Another batch of howls, mixed with low snarling, answered her question succinctly.

"Beowolves? There weren't supposed to be any damn Beowolves!"

"You want to tell them that? I get the feeling they aren't gonna be super interested in-"

The sentry flare doused the clearing with blinding crimson light, accompanied by furious snarls and roars.

"Coat on now! We need to get out of here, Weiss," Yang growled, hastily throwing on her still-drying overcoat, "We signed on for a group of Ursas, not Ursas and Beos! And definitely not in a midnight blizzard!"

Weiss threw on her parka and retrieved Myrtenaster, dashing through the tent flap behind Yang just as the light of the flare began to fade. A veritable sea of glowing red eyes lurked just beyond the trees, bony faceplates glinting in the dying light.
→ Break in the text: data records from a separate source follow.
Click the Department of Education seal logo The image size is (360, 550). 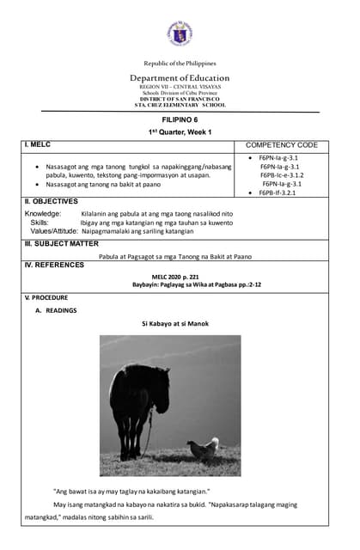pyautogui.click(x=180, y=34)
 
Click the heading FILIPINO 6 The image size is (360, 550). pyautogui.click(x=180, y=120)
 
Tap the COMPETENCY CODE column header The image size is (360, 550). pyautogui.click(x=282, y=145)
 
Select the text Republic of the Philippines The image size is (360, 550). pyautogui.click(x=180, y=64)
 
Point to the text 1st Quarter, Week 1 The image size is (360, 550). pyautogui.click(x=180, y=131)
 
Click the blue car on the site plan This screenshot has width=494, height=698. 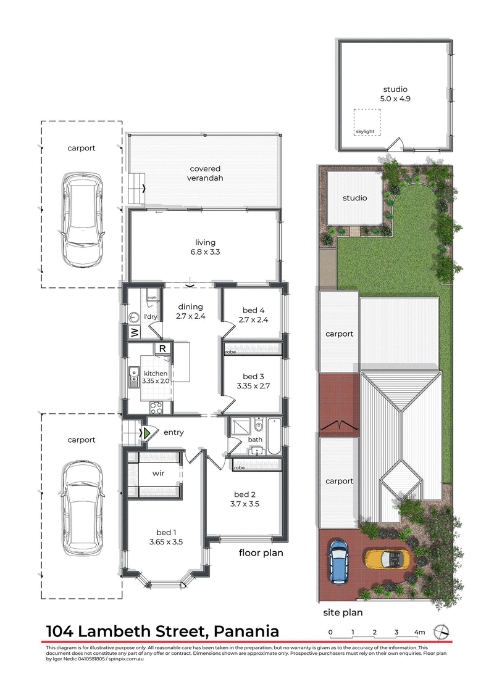coord(338,562)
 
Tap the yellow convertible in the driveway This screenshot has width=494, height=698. coord(387,559)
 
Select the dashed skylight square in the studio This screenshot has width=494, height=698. coord(367,123)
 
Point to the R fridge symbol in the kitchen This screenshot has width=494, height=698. coord(162,349)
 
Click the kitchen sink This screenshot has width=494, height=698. coord(133,377)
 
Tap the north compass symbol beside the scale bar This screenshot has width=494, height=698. coord(442,632)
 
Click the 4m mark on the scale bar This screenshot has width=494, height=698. coord(420,632)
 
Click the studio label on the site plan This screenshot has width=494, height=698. coord(354,198)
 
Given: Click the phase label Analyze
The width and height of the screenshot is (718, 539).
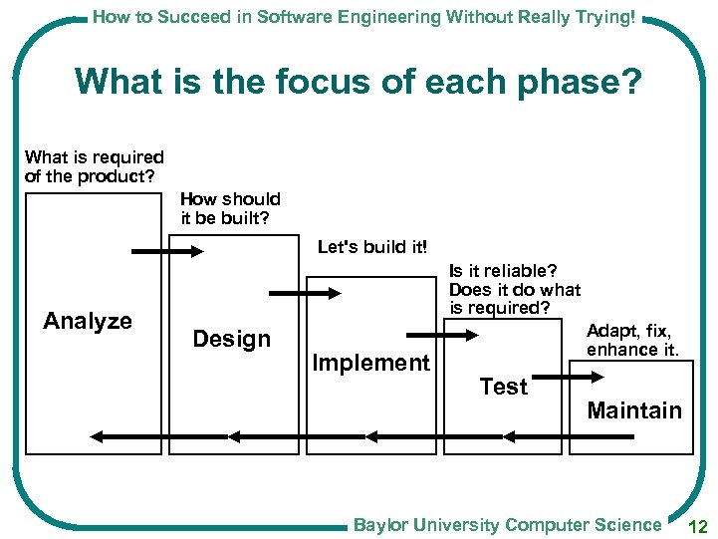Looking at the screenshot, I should [x=88, y=321].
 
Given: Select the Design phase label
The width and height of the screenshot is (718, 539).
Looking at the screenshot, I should [x=231, y=339].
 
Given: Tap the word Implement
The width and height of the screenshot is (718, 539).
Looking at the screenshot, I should [x=370, y=363].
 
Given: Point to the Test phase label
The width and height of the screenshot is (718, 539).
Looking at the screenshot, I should [x=503, y=387].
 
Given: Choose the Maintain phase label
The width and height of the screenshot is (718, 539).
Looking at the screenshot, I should [x=634, y=410].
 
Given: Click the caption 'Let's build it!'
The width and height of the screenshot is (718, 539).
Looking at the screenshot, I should [x=370, y=247].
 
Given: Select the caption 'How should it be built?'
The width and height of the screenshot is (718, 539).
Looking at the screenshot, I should [x=230, y=208].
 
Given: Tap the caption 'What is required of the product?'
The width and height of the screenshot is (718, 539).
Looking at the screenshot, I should [x=94, y=166].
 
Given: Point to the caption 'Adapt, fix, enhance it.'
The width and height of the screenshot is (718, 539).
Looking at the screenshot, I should [x=632, y=340].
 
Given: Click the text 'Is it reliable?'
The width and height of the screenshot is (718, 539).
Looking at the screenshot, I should [x=503, y=271].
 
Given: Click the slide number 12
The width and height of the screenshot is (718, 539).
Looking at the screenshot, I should [x=696, y=525].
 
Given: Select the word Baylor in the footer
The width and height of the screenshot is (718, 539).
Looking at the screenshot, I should [x=382, y=524].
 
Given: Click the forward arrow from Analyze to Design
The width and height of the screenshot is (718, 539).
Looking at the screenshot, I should [x=166, y=252].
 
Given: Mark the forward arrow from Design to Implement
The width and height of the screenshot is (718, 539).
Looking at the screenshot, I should [x=305, y=293].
The flare sputtered out, and a wall of teeming darkness surged forward.

Bursts of light like camera flashes lit the battle in vivid stills as Ember Celica poured forth explosive death. Rending claws encroached, time and again, only to be beaten back by pummeling fists and detonating shells, precise thrusts and glowing glyphs. A flare of red dust finally caught on an unfortunate tree, casting just enough light to reveal the rows upon rows of Grimm surrounding them. Too many to count, and definitely too many to kill.

"Yang…"

"I know, Weiss. I know." Her eyes outshone the firelight, burning crimson, and the steely determination in them was enough to send a chill deeper than the cold through Weiss's blood. "I've got a plan."

"No offense intended, Yang, but your plans are usually just telling someone to throw you at something. Or you throwing someone… at…" She whipped her head up to meet Yang's eyes, panic and pleading dancing in her own. "No- Yang, you can't."

"I have to."

"Yang no! There's no way you'd make it out and- and-"

"I'm sorry, Weiss. I just…" She smiled, and Weiss's heart broke. "I wish we'd had more time. Tell Ruby…" She looked away for just a moment, blinking rapidly. "Shit, I'm no good at this. Tell her something good, okay?"

"Yang please, don't-"

A snarl cut through her words, deep and powerful. A hulking figure strode through the assembled horde, looming huge even on all fours. A Greater Beowolf, no doubt the leader of the group. It rushed them with a roar, and Weiss was wrapped in Yang's arms in an instant.

Time slowed to a crawl.

The beast raised a claw, cracked and blood-stained talons glinting in the dancing firelight.

The ground dropped out from beneath her.

Yang's semblance flared hot enough to sear a handprint into Weiss's shoulder, burning clean through her coat.

She flew.

The beowolf's claw fell like an executioner's axe, onto the extended right arm that had held her only a moment before.

Weiss screamed, but the wind stole away her words.